A) Summary of Agt mRNA from liver and kidneys. Agt-ASO treatment (10 wk) significantly decreased Agt mRNA to 34% in the liver and 57% in the kidney compared with the control (100% ; Ribogreen normalized; n = 5–7). Agt mRNA of both the liver and kidney did not change with lisinopril or control treatment. B) Representative histology image stained with pan–anti-ASO antibody of kidney and liver obtained from Agt-ASO-treated and PBS control mouse. ASO staining (brown) was homogeneously dispersed throughout the hepatic tissue (bottom middle and right). Agt-ASO-stained predominantly in the kidney cortex (proximal tubules) and, to some extent, the medulla (top middle and right). Most cyst-lining cells lacked pan-ASO staining. PBS control kidneys showed no ASO staining (top and bottom left). Magnification: left and middle, ×1; right: ×6. C) Summary of plasma Agt concentration.
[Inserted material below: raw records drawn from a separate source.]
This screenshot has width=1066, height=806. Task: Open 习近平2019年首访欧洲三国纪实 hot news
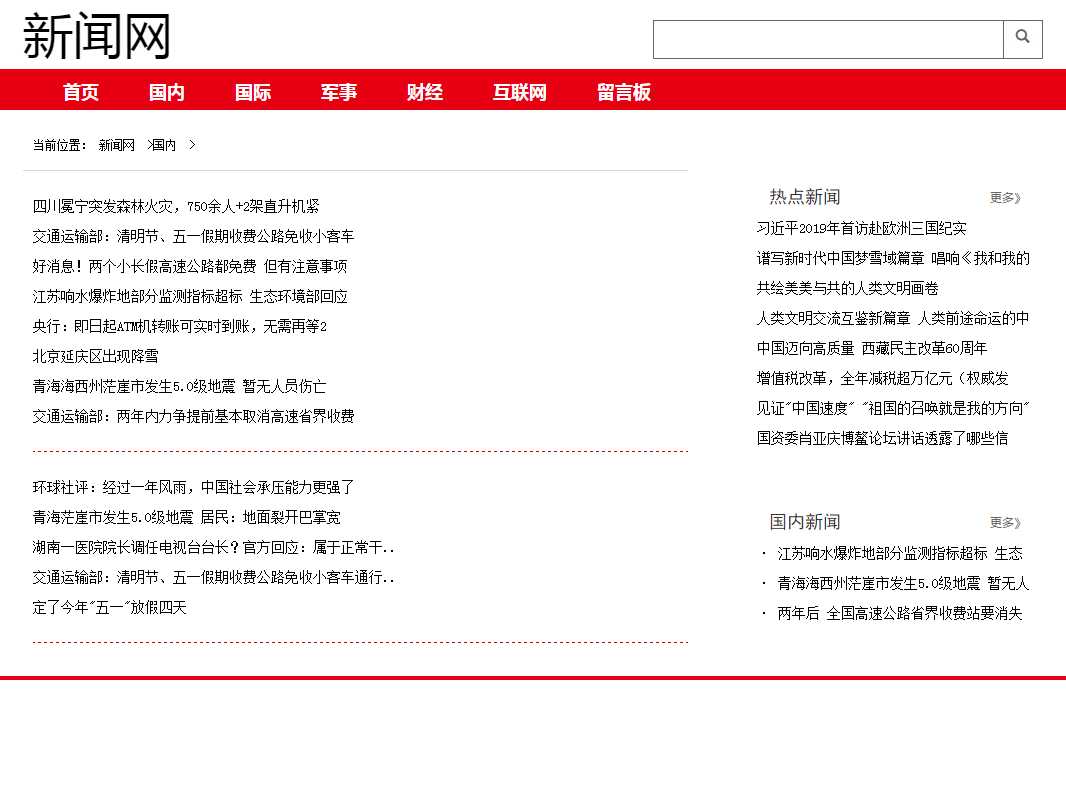[x=861, y=228]
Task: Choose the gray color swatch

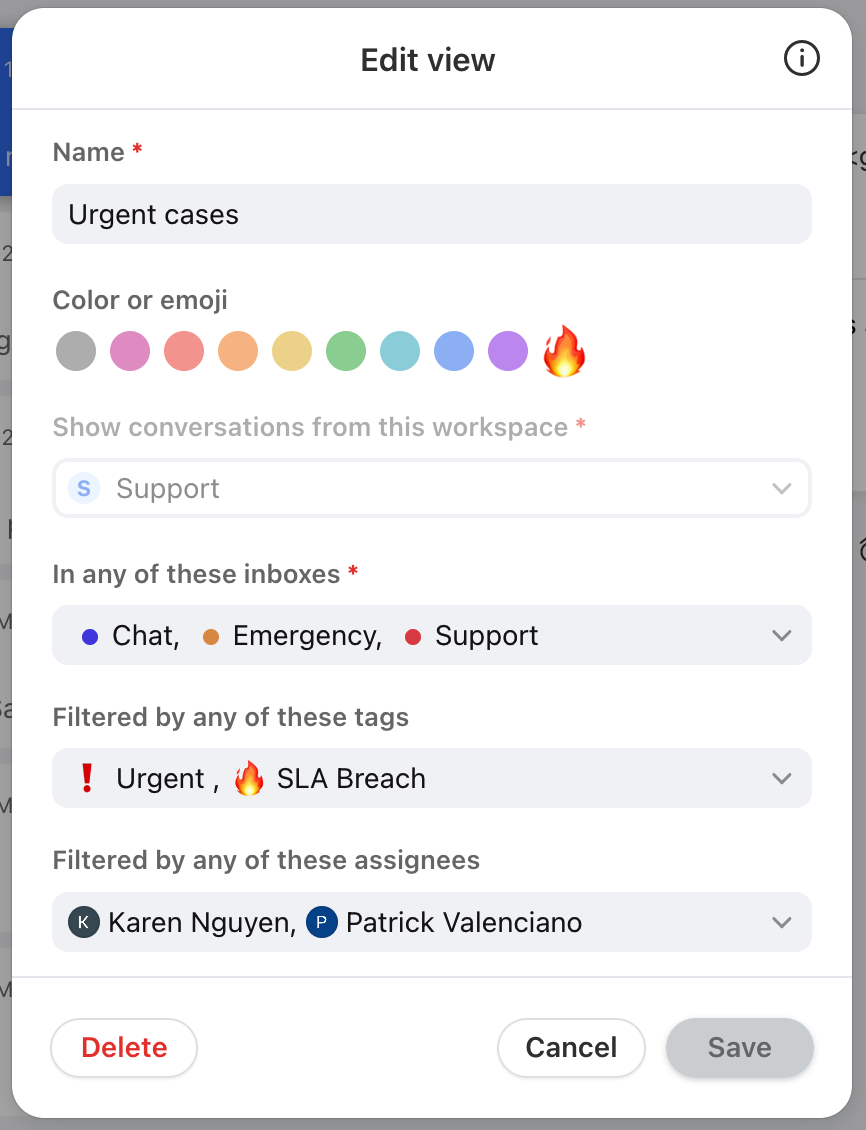Action: tap(76, 351)
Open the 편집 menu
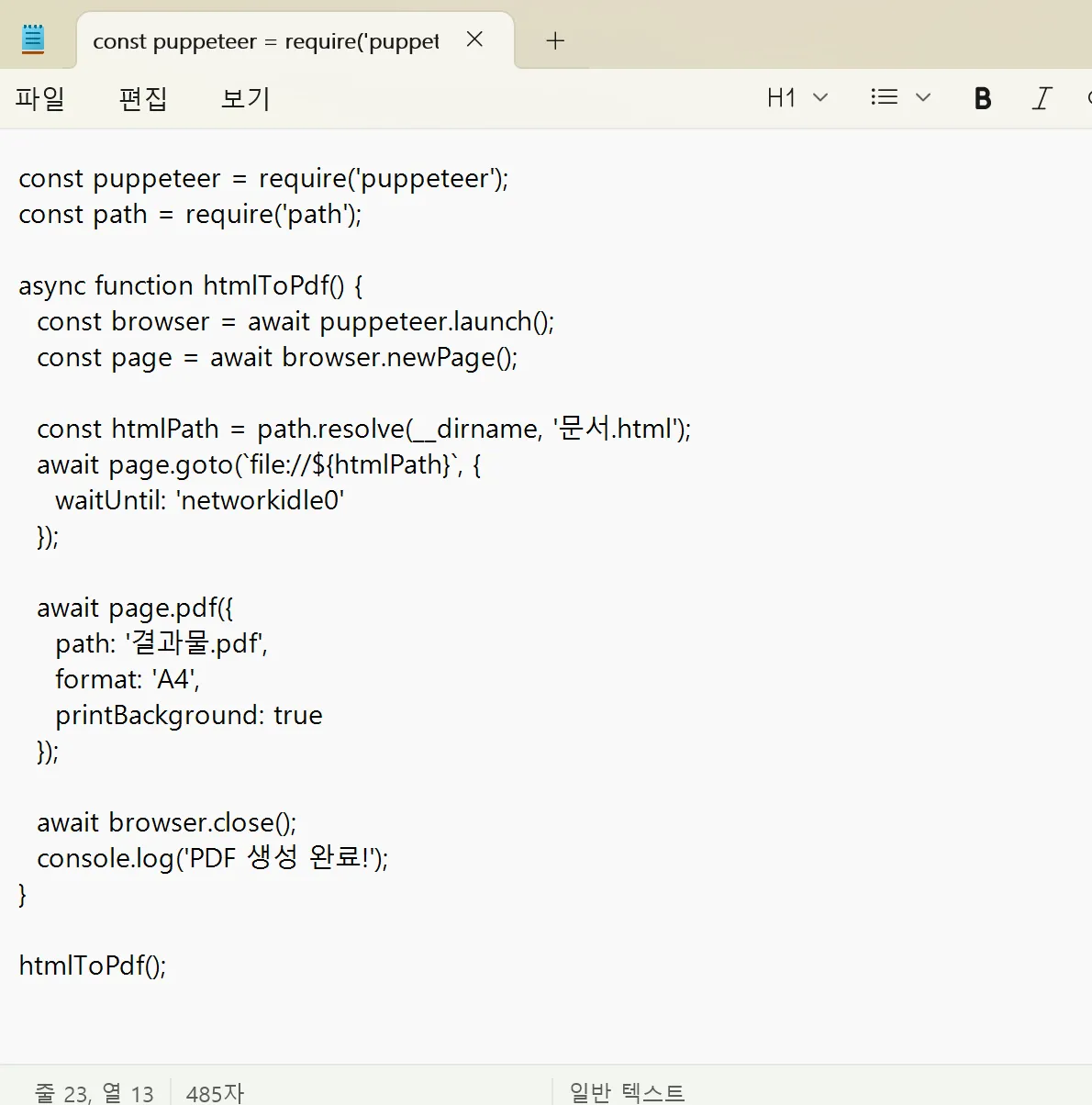 tap(143, 98)
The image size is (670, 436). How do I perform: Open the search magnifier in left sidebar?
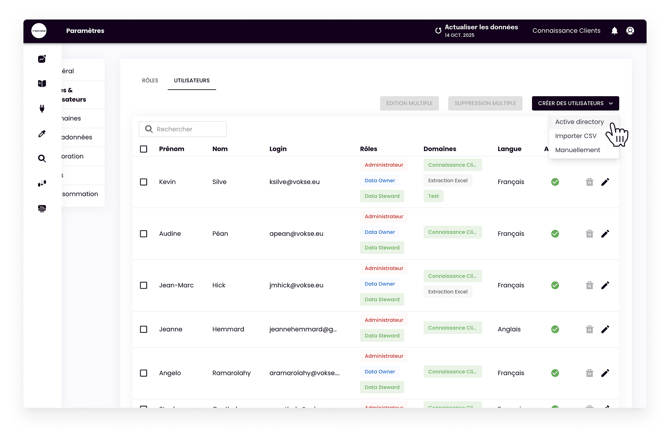[42, 158]
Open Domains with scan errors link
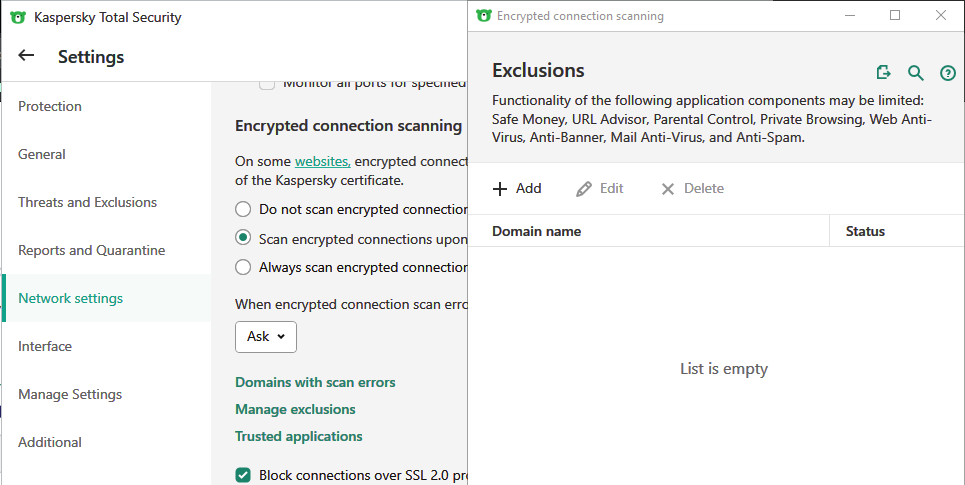 [315, 383]
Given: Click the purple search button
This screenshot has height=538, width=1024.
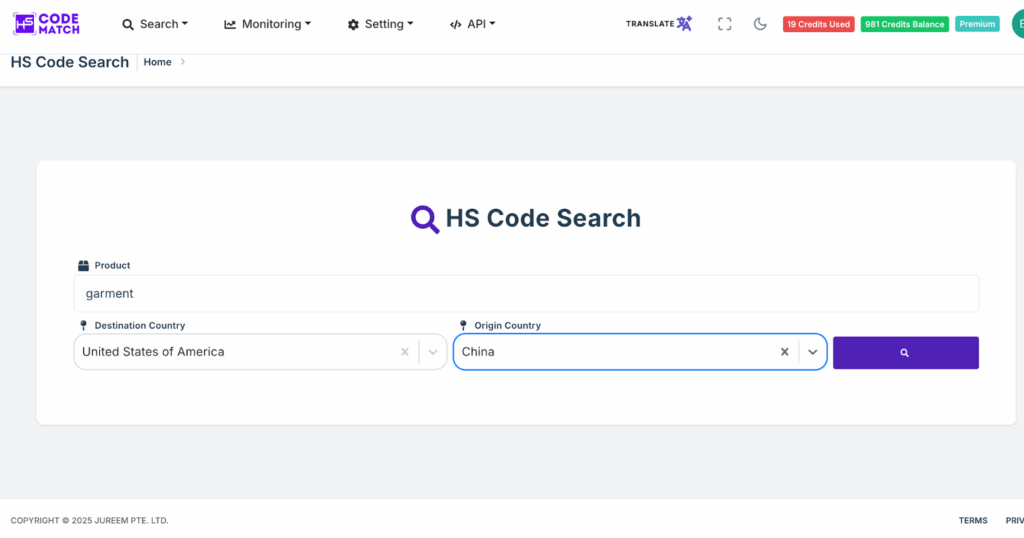Looking at the screenshot, I should click(x=905, y=353).
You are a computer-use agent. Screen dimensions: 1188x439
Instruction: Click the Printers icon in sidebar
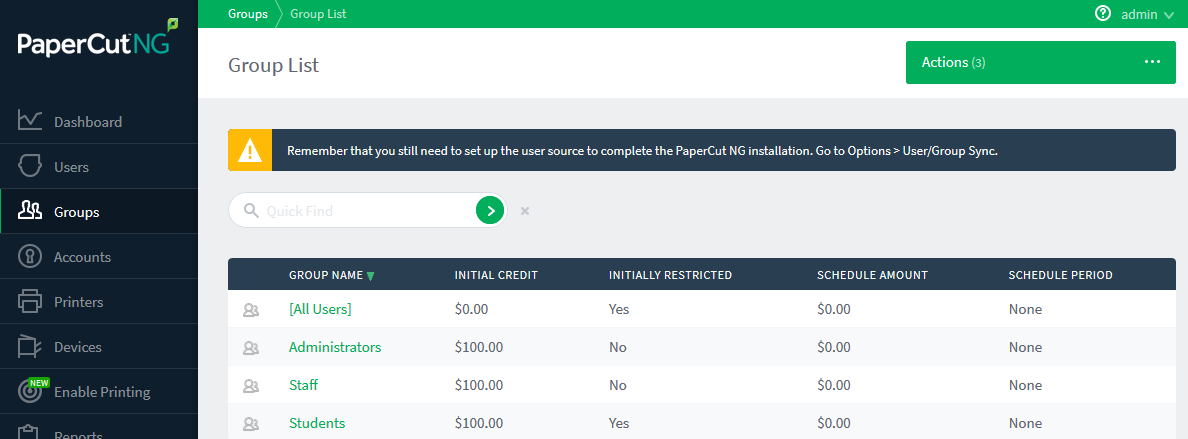(x=29, y=301)
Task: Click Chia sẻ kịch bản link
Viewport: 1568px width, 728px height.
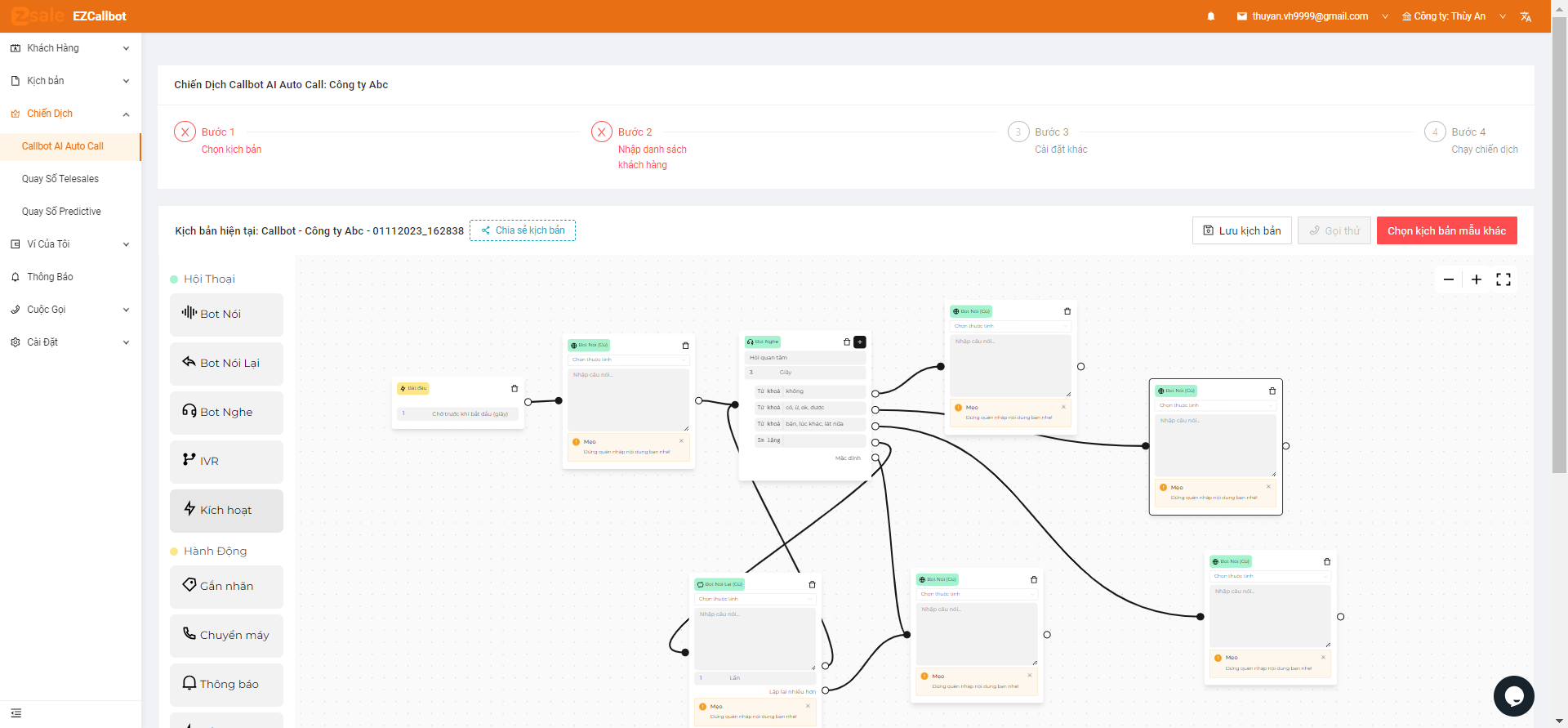Action: [x=523, y=230]
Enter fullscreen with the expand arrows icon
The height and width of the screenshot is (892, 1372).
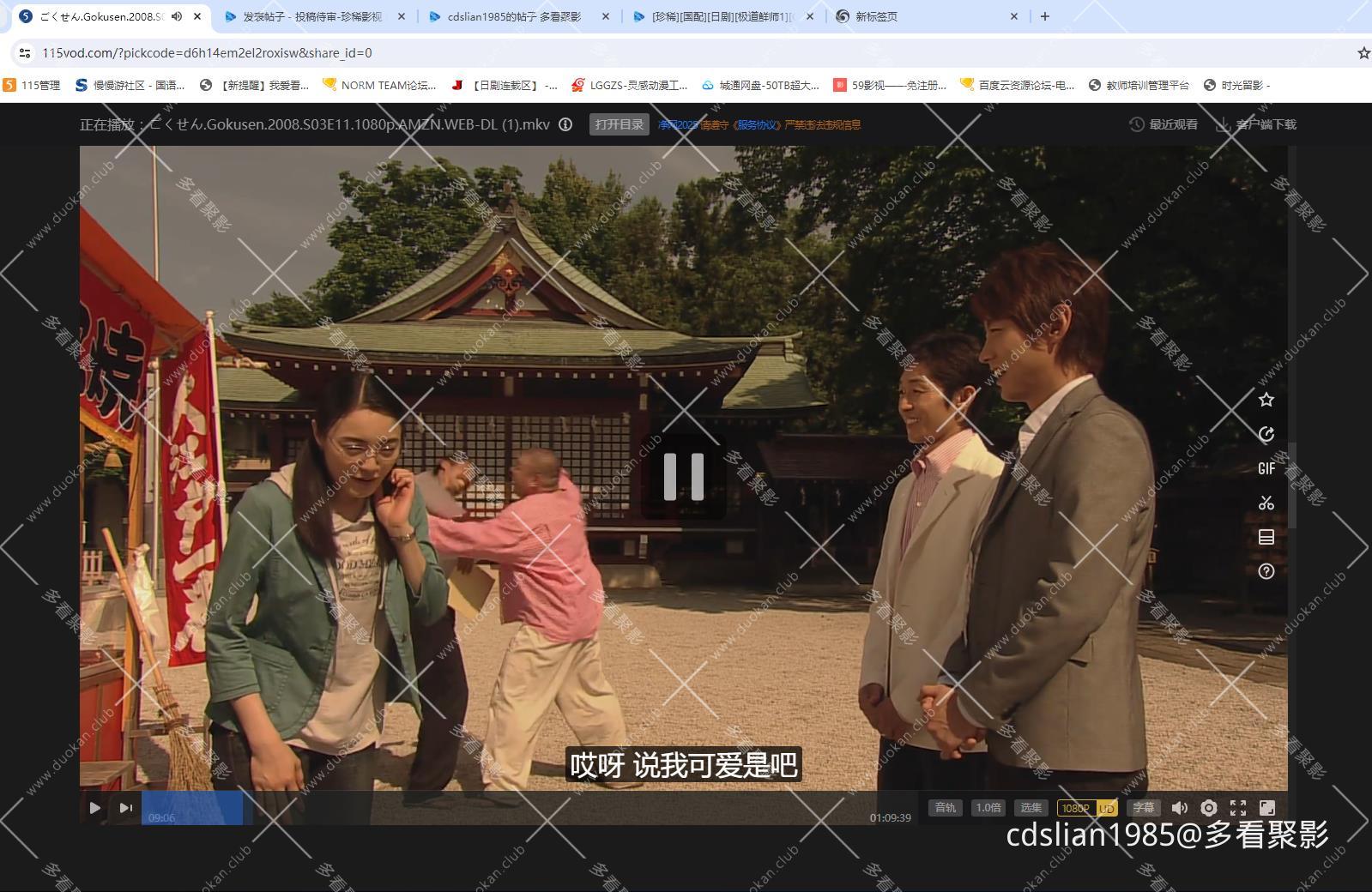tap(1237, 808)

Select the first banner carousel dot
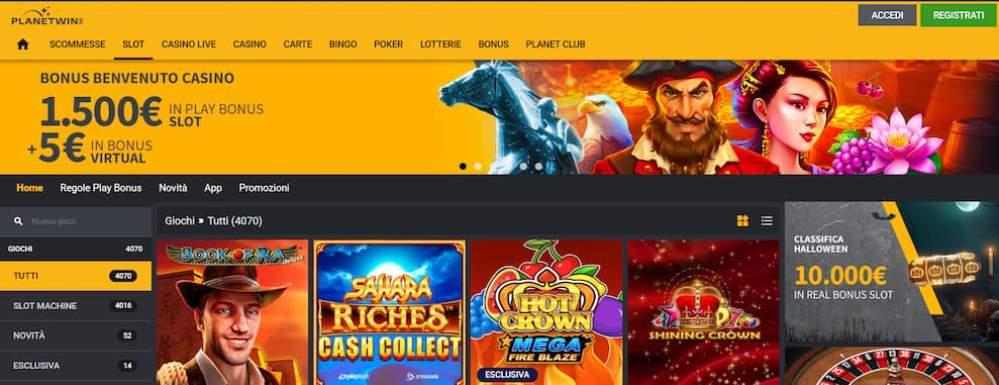pyautogui.click(x=463, y=166)
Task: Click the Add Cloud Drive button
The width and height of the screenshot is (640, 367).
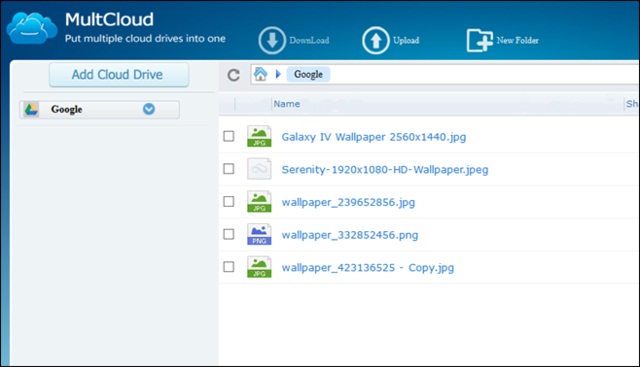Action: [x=119, y=75]
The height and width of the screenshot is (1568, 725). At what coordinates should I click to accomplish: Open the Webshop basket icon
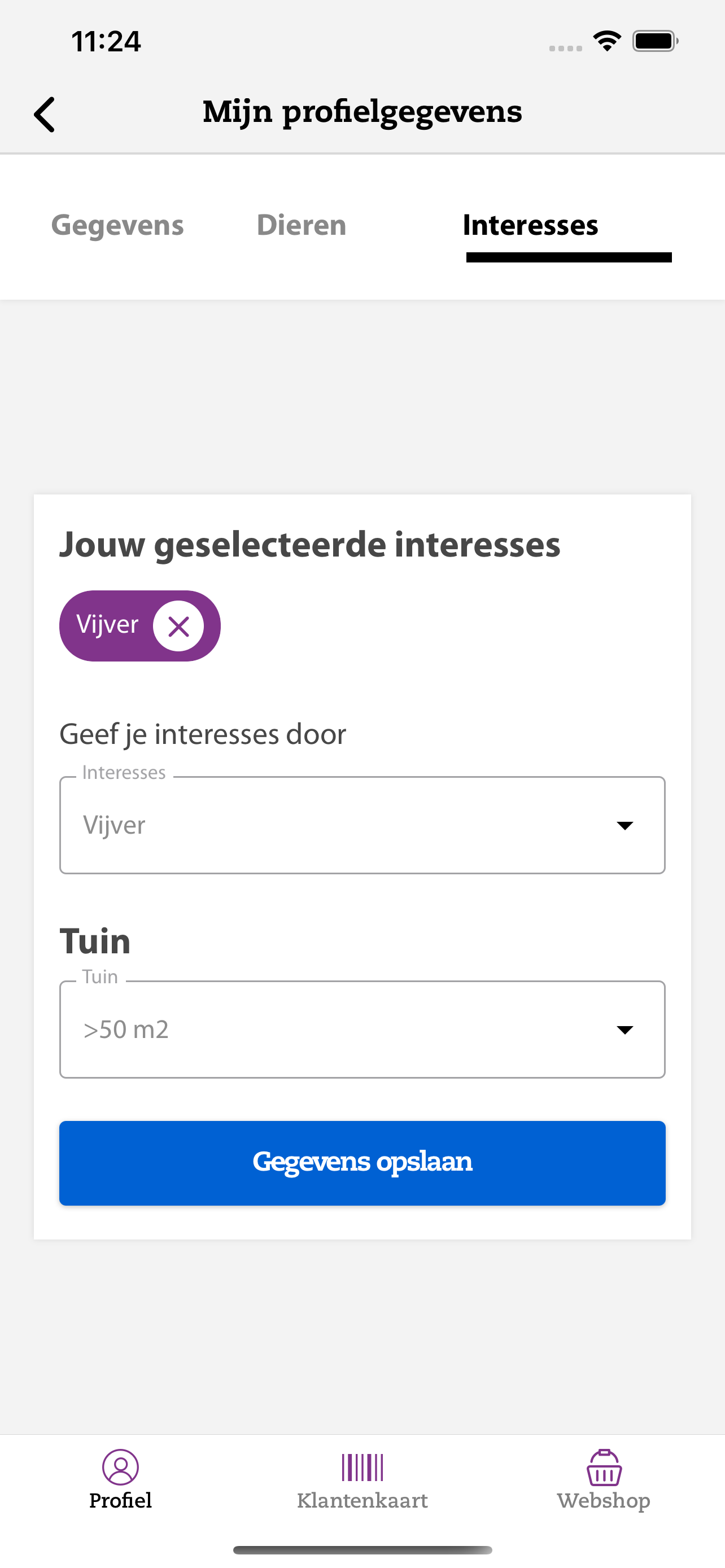tap(604, 1467)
Agt-ASO significantly suppressed plasma Agt concentration to 1.08 μg/ml, compared with control (3.86 μg/ml) and lisinopril (3.99 μg/ml) (n = 5– 7). D, E) Western blot analysis of liver and kidney Agt protein. Liver and kidney Agt proteins were both significantly suppressed in Agt-ASO-treated mice compared with lisinopril-treated or control mice (n = 4–6). F, G) Urinary Agt and aldosterone level by ELISA. Agt-ASO and lisinopril treatment significantly suppressed urinary Agt compared with control. Control: 32 ± 10 ng/mg; Agt-ASO: 1.9 ± 0.8 ng/mg; lisinopril: 3.0 ± 0.2 ng/mg; and Cre-negative: 0.35 ± 0.05 ng/mg. The 24 h urinary aldosterone level was not significantly different in the treatment groups.